● TASK DESCRIPTION: Please convert the records below into a Markdown table with two columns, Row and Text. Give each non-blank line its own numbered row and leave out the blank lines.

[Stored data]

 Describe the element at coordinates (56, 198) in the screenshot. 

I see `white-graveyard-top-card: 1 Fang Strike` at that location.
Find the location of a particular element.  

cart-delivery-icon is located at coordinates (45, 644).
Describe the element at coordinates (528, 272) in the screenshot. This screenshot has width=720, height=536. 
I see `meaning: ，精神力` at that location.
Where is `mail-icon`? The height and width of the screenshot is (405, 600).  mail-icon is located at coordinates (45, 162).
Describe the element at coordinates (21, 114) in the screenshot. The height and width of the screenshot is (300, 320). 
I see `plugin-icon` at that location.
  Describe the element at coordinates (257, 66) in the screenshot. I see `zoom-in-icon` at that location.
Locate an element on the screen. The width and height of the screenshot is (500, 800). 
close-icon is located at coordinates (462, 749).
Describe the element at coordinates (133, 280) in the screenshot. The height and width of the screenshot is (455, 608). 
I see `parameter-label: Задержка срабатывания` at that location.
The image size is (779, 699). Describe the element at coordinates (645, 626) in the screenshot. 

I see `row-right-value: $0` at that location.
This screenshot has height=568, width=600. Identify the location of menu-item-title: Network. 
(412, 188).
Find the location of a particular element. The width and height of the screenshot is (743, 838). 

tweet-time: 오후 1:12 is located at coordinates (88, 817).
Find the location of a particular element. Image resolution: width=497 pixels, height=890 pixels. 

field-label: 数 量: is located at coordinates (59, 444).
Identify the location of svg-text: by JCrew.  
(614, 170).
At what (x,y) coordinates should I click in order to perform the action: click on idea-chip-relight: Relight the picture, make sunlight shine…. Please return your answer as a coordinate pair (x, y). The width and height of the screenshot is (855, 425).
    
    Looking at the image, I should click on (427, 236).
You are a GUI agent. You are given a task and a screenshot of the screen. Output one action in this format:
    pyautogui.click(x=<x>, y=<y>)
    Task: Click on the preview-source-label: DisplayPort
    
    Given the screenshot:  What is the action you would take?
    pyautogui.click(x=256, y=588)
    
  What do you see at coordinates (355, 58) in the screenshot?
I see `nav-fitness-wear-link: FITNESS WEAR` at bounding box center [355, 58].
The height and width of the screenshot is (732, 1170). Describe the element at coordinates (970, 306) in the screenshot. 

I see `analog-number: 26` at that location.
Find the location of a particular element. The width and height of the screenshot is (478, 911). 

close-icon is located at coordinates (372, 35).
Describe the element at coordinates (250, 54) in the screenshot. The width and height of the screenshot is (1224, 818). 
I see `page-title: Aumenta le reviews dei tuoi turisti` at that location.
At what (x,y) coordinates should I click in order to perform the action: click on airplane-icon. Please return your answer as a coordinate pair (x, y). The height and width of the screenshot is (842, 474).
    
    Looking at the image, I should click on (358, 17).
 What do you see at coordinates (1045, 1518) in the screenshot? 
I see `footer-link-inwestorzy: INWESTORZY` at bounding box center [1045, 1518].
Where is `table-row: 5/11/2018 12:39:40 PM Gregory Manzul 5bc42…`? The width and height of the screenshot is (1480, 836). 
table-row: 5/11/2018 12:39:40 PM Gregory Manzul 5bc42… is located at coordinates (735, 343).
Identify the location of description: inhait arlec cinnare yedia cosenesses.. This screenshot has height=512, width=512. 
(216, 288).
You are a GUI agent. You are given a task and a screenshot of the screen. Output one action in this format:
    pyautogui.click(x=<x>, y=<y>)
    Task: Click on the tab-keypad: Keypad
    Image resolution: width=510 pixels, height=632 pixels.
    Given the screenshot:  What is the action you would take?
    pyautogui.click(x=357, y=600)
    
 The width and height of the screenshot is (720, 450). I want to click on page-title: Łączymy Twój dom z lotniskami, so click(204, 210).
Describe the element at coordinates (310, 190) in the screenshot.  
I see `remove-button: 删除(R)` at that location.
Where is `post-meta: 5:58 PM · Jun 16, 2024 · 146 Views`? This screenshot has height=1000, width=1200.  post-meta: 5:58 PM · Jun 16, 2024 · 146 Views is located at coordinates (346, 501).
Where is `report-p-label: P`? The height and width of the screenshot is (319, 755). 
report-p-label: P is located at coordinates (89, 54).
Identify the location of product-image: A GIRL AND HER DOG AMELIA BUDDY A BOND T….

● RESULT BELOW:
| Row | Text |
|---|---|
| 1 |  Describe the element at coordinates (56, 198) in the screenshot.  |
| 2 | I see `white-graveyard-top-card: 1 Fang Strike` at that location. |
| 3 | Find the location of a particular element.   |
| 4 | cart-delivery-icon is located at coordinates (45, 644). |
| 5 | Describe the element at coordinates (528, 272) in the screenshot. This screenshot has width=720, height=536.  |
| 6 | I see `meaning: ，精神力` at that location. |
| 7 | Where is `mail-icon`? The height and width of the screenshot is (405, 600).  mail-icon is located at coordinates (45, 162). |
| 8 | Describe the element at coordinates (21, 114) in the screenshot. The height and width of the screenshot is (300, 320).  |
| 9 | I see `plugin-icon` at that location. |
| 10 |   Describe the element at coordinates (257, 66) in the screenshot. I see `zoom-in-icon` at that location. |
| 11 | Locate an element on the screen. The width and height of the screenshot is (500, 800).  |
| 12 | close-icon is located at coordinates (462, 749). |
| 13 | Describe the element at coordinates (133, 280) in the screenshot. The height and width of the screenshot is (455, 608).  |
| 14 | I see `parameter-label: Задержка срабатывания` at that location. |
| 15 | The image size is (779, 699). Describe the element at coordinates (645, 626) in the screenshot.  |
| 16 | I see `row-right-value: $0` at that location. |
| 17 | This screenshot has height=568, width=600. Identify the location of menu-item-title: Network.  |
| 18 | (412, 188). |
| 19 | Find the location of a particular element. The width and height of the screenshot is (743, 838).  |
| 20 | tweet-time: 오후 1:12 is located at coordinates (88, 817). |
| 21 | Find the location of a particular element. Image resolution: width=497 pixels, height=890 pixels.  |
| 22 | field-label: 数 量: is located at coordinates (59, 444). |
| 23 | Identify the location of svg-text: by JCrew.   |
| 24 | (614, 170). |
| 25 | At what (x,y) coordinates should I click in order to perform the action: click on idea-chip-relight: Relight the picture, make sunlight shine…. Please return your answer as a coordinate pair (x, y). The width and height of the screenshot is (855, 425). |
| 26 |     Looking at the image, I should click on (427, 236). |
| 27 | You are a GUI agent. You are given a task and a screenshot of the screen. Output one action in this format: |
| 28 |     pyautogui.click(x=<x>, y=<y>) |
| 29 |     Task: Click on the preview-source-label: DisplayPort |
| 30 |     Given the screenshot:  What is the action you would take? |
| 31 |     pyautogui.click(x=256, y=588) |
| 32 |   What do you see at coordinates (355, 58) in the screenshot? |
| 33 | I see `nav-fitness-wear-link: FITNESS WEAR` at bounding box center [355, 58]. |
| 34 | The height and width of the screenshot is (732, 1170). Describe the element at coordinates (970, 306) in the screenshot.  |
| 35 | I see `analog-number: 26` at that location. |
| 36 | Find the location of a particular element. The width and height of the screenshot is (478, 911).  |
| 37 | close-icon is located at coordinates (372, 35). |
| 38 | Describe the element at coordinates (250, 54) in the screenshot. The width and height of the screenshot is (1224, 818).  |
| 39 | I see `page-title: Aumenta le reviews dei tuoi turisti` at that location. |
| 40 | At what (x,y) coordinates should I click in order to perform the action: click on airplane-icon. Please return your answer as a coordinate pair (x, y). The height and width of the screenshot is (842, 474). |
| 41 |     Looking at the image, I should click on (358, 17). |
| 42 |  What do you see at coordinates (1045, 1518) in the screenshot?  |
| 43 | I see `footer-link-inwestorzy: INWESTORZY` at bounding box center [1045, 1518]. |
| 44 | Where is `table-row: 5/11/2018 12:39:40 PM Gregory Manzul 5bc42…`? The width and height of the screenshot is (1480, 836).  |
| 45 | table-row: 5/11/2018 12:39:40 PM Gregory Manzul 5bc42… is located at coordinates (735, 343). |
| 46 | Identify the location of description: inhait arlec cinnare yedia cosenesses.. This screenshot has height=512, width=512.  |
| 47 | (216, 288). |
| 48 | You are a GUI agent. You are given a task and a screenshot of the screen. Output one action in this format: |
| 49 |     pyautogui.click(x=<x>, y=<y>) |
| 50 |     Task: Click on the tab-keypad: Keypad |
| 51 |     Image resolution: width=510 pixels, height=632 pixels. |
| 52 |     Given the screenshot:  What is the action you would take? |
| 53 |     pyautogui.click(x=357, y=600) |
| 54 |  The width and height of the screenshot is (720, 450). I want to click on page-title: Łączymy Twój dom z lotniskami, so click(204, 210). |
| 55 | Describe the element at coordinates (310, 190) in the screenshot.   |
| 56 | I see `remove-button: 删除(R)` at that location. |
| 57 | Where is `post-meta: 5:58 PM · Jun 16, 2024 · 146 Views`? This screenshot has height=1000, width=1200.  post-meta: 5:58 PM · Jun 16, 2024 · 146 Views is located at coordinates (346, 501). |
| 58 | Where is `report-p-label: P`? The height and width of the screenshot is (319, 755).  |
| 59 | report-p-label: P is located at coordinates (89, 54). |
| 60 | Identify the location of product-image: A GIRL AND HER DOG AMELIA BUDDY A BOND T…. |